Tuesday, 16 August 2011

Primary and Secondary Truths

To some folk the very idea of there being primary and secondary truths is anathema and smacks of compromise! "Everything in the Bible is true, so how can you say some is primary and some is secondary?"

And there is something to be said for this view, for all Scripture is God-breathed.

The source of the problem
The problem is not with Scripture, the problem is with us. The problem is that there are - in the wisdom of God - some truths that every believer understands as central or fundamental, and there are other truths on which they find they disagree with their brothers and sisters. For example, all believers believe that Jesus is returning one day, but exactly how he is returning is a subject on which they differ.

So a believer who says "all the truths in Scripture are primary" is simply saying, "all the truths I believe are primary". I think we can all sniff pride here.....

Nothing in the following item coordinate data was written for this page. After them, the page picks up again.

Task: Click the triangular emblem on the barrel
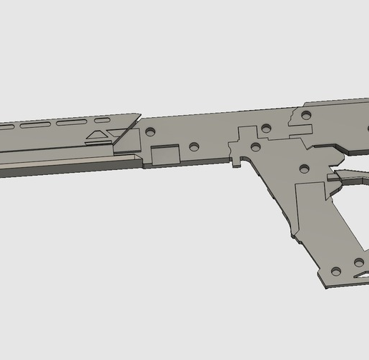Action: (x=95, y=134)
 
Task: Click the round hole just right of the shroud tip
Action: (x=151, y=131)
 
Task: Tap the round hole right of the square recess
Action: (x=193, y=146)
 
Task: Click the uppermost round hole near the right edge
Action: (x=306, y=114)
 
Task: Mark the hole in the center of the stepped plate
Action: (x=255, y=148)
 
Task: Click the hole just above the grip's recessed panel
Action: (x=304, y=169)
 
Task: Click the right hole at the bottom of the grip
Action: (x=359, y=263)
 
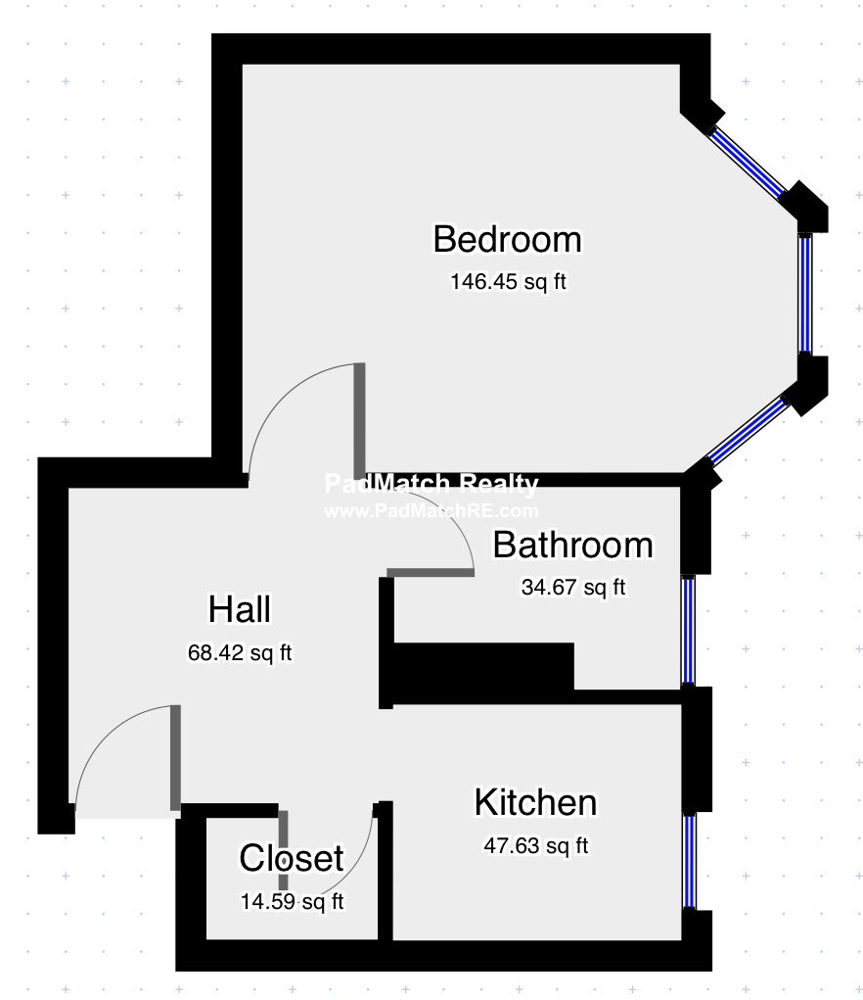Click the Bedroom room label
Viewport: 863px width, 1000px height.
[507, 239]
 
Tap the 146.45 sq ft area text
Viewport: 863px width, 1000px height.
[508, 281]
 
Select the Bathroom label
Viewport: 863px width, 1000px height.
[573, 546]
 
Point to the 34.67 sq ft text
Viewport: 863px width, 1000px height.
[573, 587]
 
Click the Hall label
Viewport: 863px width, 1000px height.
[240, 609]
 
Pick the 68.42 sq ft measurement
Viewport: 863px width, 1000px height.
[240, 652]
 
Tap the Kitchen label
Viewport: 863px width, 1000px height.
[535, 802]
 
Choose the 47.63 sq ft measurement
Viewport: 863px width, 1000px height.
[535, 845]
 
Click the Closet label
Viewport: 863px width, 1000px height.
[292, 858]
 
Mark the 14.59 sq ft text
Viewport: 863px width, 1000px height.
[292, 901]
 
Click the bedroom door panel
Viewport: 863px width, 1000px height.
[359, 419]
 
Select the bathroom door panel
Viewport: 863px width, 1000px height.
[431, 572]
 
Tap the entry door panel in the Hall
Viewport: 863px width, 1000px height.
[175, 758]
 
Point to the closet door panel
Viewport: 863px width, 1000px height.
[284, 850]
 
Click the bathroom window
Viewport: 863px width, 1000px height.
[688, 630]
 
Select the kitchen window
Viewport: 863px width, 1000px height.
[689, 861]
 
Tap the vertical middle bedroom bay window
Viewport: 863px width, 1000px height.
[805, 294]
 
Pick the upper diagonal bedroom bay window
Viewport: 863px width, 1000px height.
[749, 163]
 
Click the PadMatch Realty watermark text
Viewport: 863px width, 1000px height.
[432, 484]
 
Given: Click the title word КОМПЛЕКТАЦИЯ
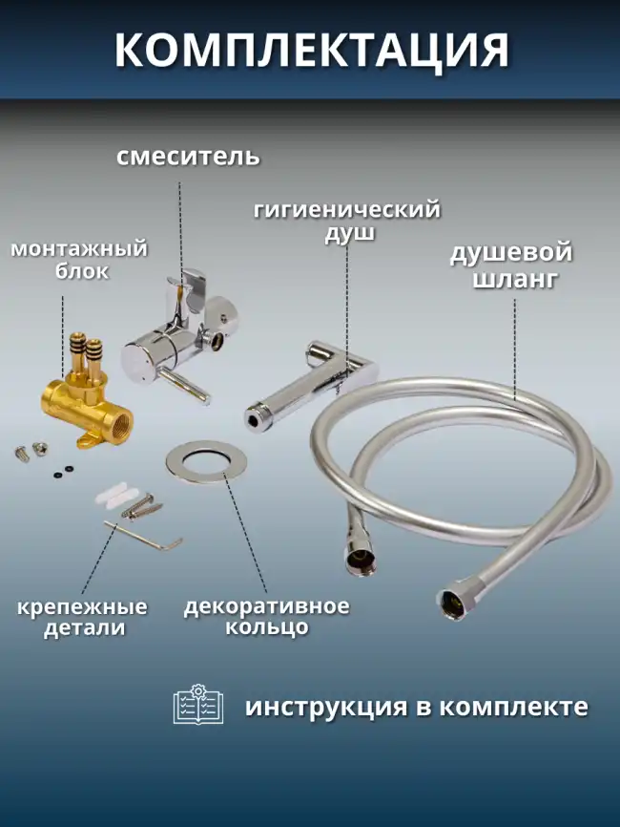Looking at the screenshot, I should click(311, 50).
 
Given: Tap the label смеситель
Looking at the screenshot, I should click(188, 156).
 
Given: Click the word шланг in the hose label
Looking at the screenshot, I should click(512, 281).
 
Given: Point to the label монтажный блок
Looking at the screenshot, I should click(79, 260).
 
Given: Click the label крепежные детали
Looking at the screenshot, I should click(84, 617).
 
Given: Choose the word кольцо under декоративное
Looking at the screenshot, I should click(266, 627).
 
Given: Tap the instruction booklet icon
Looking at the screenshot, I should click(197, 705).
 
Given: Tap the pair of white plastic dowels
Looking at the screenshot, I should click(111, 496).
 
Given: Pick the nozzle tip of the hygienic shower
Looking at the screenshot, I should click(255, 413).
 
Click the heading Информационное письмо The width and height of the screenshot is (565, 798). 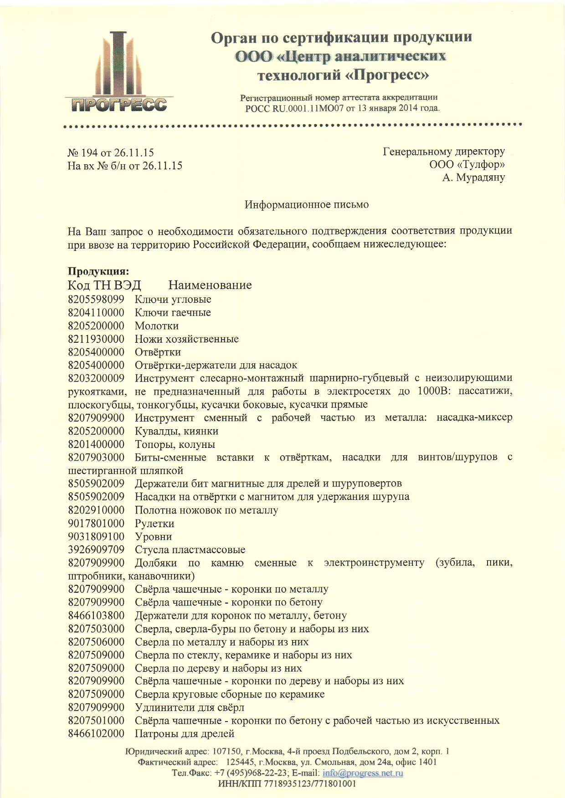307,205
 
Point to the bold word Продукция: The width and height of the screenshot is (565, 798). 98,271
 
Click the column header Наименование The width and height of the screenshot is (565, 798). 210,285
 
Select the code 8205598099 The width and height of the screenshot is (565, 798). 96,300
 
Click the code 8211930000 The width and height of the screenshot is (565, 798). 96,339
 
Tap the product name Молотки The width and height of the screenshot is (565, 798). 156,326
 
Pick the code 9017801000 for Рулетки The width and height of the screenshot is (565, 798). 96,524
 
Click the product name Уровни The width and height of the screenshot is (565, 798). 153,537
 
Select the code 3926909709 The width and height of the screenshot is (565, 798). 96,550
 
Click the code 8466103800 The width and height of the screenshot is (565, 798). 96,616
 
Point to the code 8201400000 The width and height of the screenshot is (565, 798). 96,444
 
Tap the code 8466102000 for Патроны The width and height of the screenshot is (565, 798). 96,734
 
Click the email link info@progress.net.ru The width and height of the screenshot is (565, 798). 363,773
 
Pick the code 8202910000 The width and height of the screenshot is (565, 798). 96,510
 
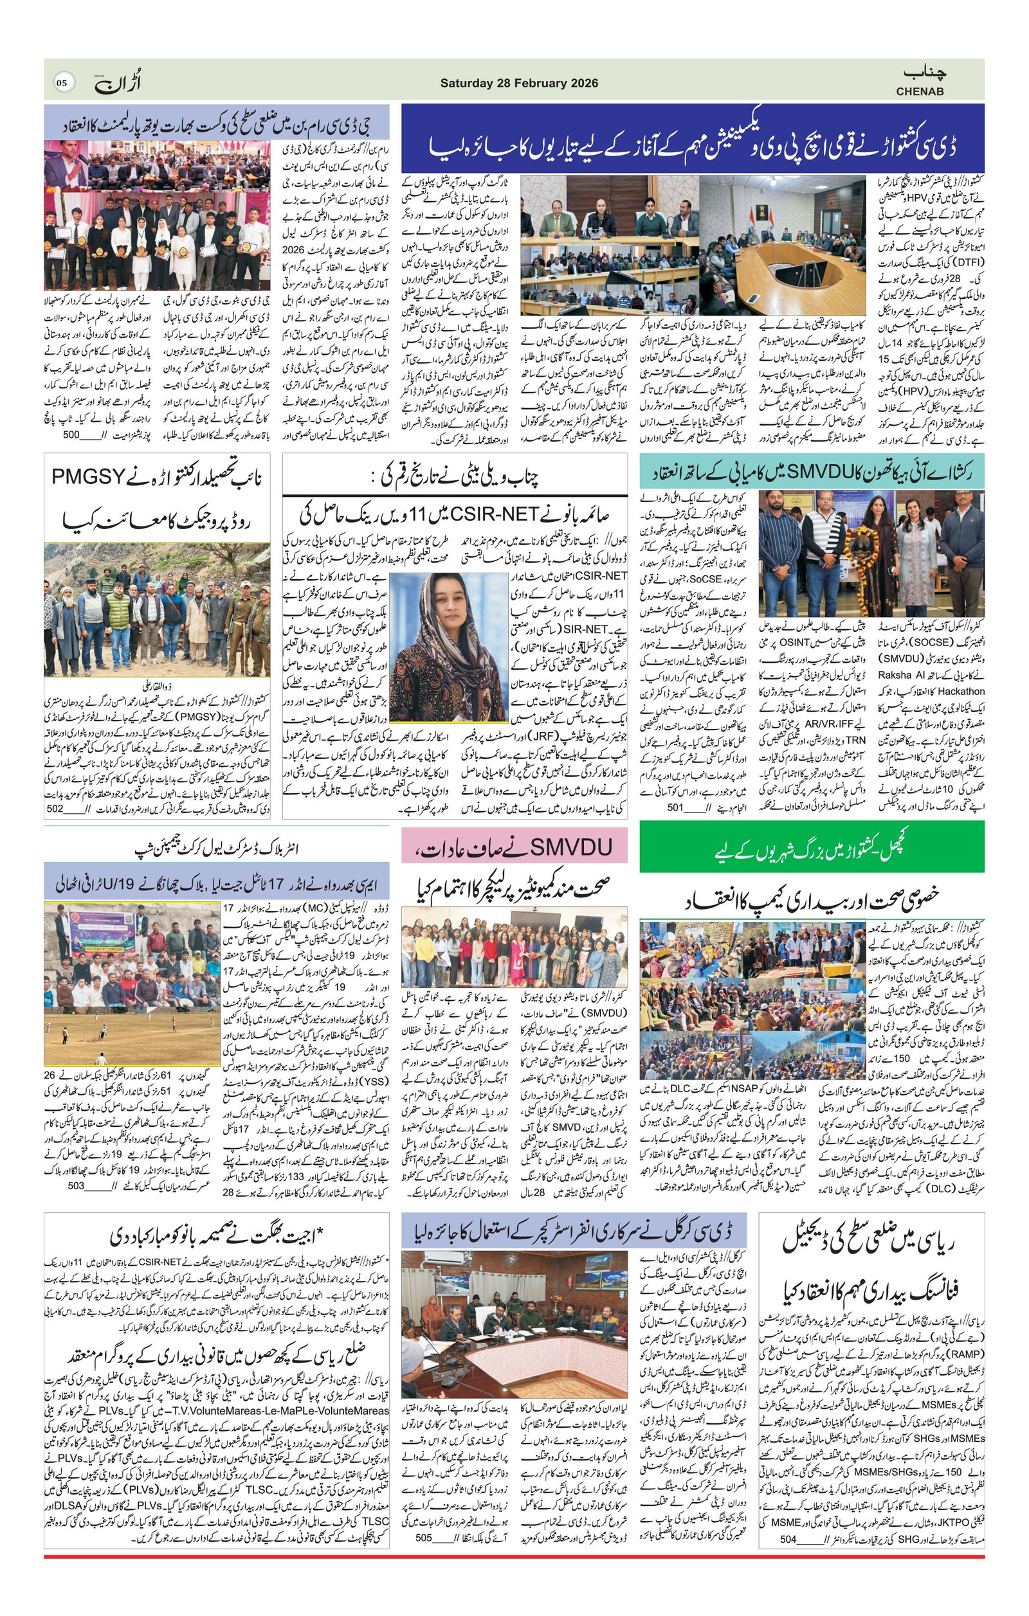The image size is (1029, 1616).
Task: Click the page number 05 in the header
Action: coord(62,83)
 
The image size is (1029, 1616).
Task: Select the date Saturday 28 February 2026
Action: coord(519,83)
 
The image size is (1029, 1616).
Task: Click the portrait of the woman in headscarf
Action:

We - even as believers - are fallen sinners. And there are many factors that play into our understandings of secondary doctrines, such as pride, what books we've read, what preachers we've listened to, what backgrounds we've come from - even our ability to think and reason.

We're not to blame Scripture - indeed there is only one set of truths there - but there is not one believer on earth who is the perfect interpreter of Scripture (remember we don't believe in popes?)

Ways to discern primary from secondary
This is no new debate, of course. The early church fathers wrestled with it and came up with creeds in an attempt to codify the central indisputable truths.

One way to discern a primary truth is how often it is repeated in Scripture. For example, that God is the Creator of the universe is stated so frequently that to deny it is to be a heretic. (You will notice that I did not add created the world in 6 24-hour days - why? Because on detail Christians - real ones - are genuinely divided).

Another way to discern primary truth is this: sometimes the Scriptures themselves say "this is of first importance". Take for example 1 Corinthians 15:3, "For what I received I passed onto you as of first importance: that Christ died for our sins according to the Scriptures, that he was buried, that he was raised on the third day..." People who deny that Jesus died for our sins, deny that he was buried and died, deny that he was raised from the dead are heretics. It really is as simple as that.

A third way of discerning primary truth is to ask what the church has held down the ages. We are not on our own, we are privileged to be in a long line of believers stretching back 2000 - no more - years. What did they believe? Creeds are not irrelevant.

The so-what question
Once we have discerned primary from secondary the hard part begins. Because the only conclusion to such a process is to love and cherish all those who hold to these primary truths and treat them as brothers and sisters in Christ.

For some this is too great a cost, and so they resort to "all my truth is the truth" "there are no secondaries" which helps them to justify living in their ghettos and not bothering with their "wacky" brothers and sisters in Christ.